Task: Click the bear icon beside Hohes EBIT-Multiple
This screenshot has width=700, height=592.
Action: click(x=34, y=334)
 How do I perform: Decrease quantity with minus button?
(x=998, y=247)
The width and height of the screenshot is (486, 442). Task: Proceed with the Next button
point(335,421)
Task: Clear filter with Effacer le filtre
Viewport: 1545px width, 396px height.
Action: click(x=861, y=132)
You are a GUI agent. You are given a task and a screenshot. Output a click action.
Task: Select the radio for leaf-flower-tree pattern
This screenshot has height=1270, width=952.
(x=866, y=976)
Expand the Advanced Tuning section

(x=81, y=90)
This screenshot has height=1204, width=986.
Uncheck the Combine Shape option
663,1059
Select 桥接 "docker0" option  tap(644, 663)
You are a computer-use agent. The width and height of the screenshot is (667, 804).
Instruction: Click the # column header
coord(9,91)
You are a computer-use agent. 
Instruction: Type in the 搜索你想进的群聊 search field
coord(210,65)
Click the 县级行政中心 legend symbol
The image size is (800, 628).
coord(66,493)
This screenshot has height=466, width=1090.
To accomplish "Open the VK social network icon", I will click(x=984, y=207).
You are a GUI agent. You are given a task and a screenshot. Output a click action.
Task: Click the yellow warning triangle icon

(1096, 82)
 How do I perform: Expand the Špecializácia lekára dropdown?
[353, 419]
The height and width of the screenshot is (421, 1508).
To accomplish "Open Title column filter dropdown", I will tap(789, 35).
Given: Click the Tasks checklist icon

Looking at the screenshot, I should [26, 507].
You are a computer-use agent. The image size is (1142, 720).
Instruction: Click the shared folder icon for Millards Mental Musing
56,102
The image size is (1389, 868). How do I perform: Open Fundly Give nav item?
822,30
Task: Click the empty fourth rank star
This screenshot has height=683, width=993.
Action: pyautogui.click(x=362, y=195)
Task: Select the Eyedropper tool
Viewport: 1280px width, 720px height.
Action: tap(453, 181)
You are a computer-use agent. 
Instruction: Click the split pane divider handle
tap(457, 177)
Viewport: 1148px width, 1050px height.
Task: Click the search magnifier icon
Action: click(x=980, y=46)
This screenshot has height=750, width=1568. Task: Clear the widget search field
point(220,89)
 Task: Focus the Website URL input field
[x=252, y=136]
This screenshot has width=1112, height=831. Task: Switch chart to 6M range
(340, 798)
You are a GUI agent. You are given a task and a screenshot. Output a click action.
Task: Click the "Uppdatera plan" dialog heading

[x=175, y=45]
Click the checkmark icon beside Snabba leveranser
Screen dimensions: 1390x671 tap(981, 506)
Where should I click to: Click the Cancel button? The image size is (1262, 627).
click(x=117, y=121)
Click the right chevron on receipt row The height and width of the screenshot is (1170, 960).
******************************
# Aim of the exercise:
Each line of the data that holds the word "Select" should be copied.

# Response below:
Task: Select the radio for leaf-flower-tree pattern
Select 桥接 "docker0" option  tap(644, 663)
Task: Select the Eyedropper tool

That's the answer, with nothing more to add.